Friday, July 19, 2013

Julien Donkey-Boy (1999, Harmony Korine)

Following his avant-garde 'white trash' art-film debut, "Gummo" (1997) - a piece of work that I personally retain an immense amplitude of reverence toward, due to it's complex undertones and wildly stark representation of hellish redneck lifestyles - Harmony Korine dabbled in similarly offbeat material. "Julien Donkey-Boy" is Korine's attempt to uphold the ridiculous Danish 'Dogme 95' movement of the organically restricting "Vow of Chastity" by abiding by their usual set of rules, including constant handheld camera work, use of natural lighting, lack of formative genre customs, etc. The film was shot on a DV cassette and transferred to 16mm THEN transferred to 35mm, which gives the look of it a distorting, worn out graininess and faded lack of color.

The plot - like "Gummo" - is a very non-linear slice-of-life that is full of ugly, mentally deranged characters, such as Julien, a retarded schizophrenic religious zealot. He lives in New York with his pregnant sister (whom we're led to believe is carrying her brother's child), their domineering German father who dedicates most of his time to whipping his other son into shape to become a "winner" he can be proud of... And also attempting to pay him ten dollars to put on his dead mother's dress at one point...

▶ Exercise 1
Answer these questions on the review of "Julien Donkey-Boy":
(a) In what year was "Gummo" released?
(b) In which city does Julien live?
(c) To which two film formats was the movie transferred after being shot on a DV cassette, and in what order?
▶ Exercise 2
In the review, swap "ten dollars" for "twenty dollars" and reproduce the stretch from "The plot - like" through "at one point...".
The data that follow have no connection to the review.

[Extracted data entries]
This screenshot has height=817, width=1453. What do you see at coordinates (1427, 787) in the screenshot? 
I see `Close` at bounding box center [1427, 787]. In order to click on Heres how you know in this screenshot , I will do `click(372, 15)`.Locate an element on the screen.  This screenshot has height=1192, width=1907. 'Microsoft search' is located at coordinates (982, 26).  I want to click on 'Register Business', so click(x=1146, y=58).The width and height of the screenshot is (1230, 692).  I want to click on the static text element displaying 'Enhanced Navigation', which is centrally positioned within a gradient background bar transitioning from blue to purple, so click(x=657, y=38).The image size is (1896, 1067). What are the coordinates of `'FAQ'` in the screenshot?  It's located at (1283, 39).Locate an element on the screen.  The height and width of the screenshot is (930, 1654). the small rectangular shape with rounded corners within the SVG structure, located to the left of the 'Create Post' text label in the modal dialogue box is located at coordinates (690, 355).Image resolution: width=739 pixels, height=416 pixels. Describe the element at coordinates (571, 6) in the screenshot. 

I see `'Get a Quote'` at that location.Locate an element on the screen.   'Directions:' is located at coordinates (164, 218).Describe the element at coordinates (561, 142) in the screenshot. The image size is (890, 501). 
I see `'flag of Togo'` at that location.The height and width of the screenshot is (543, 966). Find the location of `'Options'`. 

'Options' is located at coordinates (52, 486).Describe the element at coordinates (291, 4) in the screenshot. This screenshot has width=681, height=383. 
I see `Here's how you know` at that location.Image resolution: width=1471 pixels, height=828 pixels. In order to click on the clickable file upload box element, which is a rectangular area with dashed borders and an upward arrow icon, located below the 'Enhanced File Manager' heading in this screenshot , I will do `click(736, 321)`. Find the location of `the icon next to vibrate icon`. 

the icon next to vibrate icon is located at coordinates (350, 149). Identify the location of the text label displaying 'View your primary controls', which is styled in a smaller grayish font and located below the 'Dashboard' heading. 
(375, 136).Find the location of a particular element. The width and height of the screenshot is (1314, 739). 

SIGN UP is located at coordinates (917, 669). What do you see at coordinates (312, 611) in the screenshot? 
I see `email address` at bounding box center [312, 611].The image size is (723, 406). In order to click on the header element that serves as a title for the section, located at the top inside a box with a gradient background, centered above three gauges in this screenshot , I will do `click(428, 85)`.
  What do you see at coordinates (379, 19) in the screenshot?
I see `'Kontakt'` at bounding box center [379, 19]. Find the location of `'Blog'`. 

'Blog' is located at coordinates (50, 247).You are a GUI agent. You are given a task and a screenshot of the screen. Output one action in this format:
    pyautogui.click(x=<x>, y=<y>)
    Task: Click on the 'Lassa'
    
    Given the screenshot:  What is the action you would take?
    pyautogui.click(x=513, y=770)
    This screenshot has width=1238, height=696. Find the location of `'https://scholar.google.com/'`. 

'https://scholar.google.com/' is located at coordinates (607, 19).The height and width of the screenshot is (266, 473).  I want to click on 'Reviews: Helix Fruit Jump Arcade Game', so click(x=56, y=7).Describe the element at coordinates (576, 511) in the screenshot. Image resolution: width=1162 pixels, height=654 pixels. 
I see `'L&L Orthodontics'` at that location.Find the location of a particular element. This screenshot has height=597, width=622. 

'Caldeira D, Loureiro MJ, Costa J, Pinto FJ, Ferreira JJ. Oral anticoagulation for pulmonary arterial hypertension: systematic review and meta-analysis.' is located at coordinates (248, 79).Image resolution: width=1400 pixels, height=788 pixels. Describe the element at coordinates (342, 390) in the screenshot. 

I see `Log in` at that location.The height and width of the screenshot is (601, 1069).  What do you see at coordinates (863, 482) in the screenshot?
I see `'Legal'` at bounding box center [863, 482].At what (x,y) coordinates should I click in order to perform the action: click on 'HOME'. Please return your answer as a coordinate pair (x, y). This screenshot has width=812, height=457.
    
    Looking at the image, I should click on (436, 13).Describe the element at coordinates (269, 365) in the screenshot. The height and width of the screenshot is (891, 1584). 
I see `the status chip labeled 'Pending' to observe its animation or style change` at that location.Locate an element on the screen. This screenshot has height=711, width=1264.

▶ Expected answer 1
(a) 1997
(b) New York
(c) First to 16mm, then to 35mm

▶ Expected answer 2
The plot - like "Gummo" - is a very non-linear slice-of-life that is full of ugly, mentally deranged characters, such as Julien, a retarded schizophrenic religious zealot. He lives in New York with his pregnant sister (whom we're led to believe is carrying her brother's child), their domineering German father who dedicates most of his time to whipping his other son into shape to become a "winner" he can be proud of... And also attempting to pay him twenty dollars to put on his dead mother's dress at one point...